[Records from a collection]
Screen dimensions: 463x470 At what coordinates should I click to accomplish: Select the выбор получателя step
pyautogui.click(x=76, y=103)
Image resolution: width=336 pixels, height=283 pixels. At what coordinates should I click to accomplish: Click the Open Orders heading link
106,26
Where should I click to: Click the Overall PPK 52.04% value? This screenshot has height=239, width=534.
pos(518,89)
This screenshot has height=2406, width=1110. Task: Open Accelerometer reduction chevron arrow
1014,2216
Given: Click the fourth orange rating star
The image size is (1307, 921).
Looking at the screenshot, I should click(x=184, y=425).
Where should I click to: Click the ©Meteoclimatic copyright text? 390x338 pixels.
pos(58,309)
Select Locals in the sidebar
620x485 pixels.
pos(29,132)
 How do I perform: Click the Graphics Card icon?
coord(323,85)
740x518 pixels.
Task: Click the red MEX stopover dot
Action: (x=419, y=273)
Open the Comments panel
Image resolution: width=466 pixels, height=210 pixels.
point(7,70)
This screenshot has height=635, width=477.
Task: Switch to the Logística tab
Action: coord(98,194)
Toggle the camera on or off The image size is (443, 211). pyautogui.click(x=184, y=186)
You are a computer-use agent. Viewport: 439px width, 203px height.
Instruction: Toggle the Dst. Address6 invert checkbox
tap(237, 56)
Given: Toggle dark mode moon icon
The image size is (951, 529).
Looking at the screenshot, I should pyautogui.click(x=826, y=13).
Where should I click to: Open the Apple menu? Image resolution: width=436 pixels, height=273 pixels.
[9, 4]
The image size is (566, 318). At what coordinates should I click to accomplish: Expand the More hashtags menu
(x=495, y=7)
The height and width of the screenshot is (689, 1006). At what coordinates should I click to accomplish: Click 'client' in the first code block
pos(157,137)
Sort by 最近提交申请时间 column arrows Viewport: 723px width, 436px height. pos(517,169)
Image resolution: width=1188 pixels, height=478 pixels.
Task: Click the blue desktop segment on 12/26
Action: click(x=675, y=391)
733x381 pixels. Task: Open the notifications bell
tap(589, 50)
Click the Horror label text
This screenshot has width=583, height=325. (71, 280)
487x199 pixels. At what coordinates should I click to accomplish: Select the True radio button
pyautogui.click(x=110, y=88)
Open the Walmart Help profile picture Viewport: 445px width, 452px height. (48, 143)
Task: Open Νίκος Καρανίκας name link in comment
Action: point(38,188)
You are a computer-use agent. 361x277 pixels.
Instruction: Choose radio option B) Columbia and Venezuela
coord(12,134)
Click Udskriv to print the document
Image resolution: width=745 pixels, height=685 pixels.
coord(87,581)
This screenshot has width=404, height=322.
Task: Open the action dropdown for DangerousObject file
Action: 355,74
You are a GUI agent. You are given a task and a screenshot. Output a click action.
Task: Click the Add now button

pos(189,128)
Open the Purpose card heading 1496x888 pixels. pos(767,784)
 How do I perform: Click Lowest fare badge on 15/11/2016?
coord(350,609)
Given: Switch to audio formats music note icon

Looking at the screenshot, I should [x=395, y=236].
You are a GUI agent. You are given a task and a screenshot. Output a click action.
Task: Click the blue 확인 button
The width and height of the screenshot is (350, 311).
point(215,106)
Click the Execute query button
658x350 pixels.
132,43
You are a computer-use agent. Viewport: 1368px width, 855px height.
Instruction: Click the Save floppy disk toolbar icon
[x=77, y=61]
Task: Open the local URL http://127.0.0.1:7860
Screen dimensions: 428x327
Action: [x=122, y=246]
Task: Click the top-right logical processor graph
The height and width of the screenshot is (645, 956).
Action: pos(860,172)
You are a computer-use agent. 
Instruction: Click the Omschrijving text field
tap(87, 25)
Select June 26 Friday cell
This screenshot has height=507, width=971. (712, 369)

● **Exercise**
Only lines with the word "computer" count here; copy every one from the records.

● **Task solution**
You are a computer-use agent. Viewport: 439px width, 203px height.
You are a computer-use agent. 361x277 pixels.
You are a computer-use agent. Viewport: 1368px width, 855px height.
You are a computer-use agent. 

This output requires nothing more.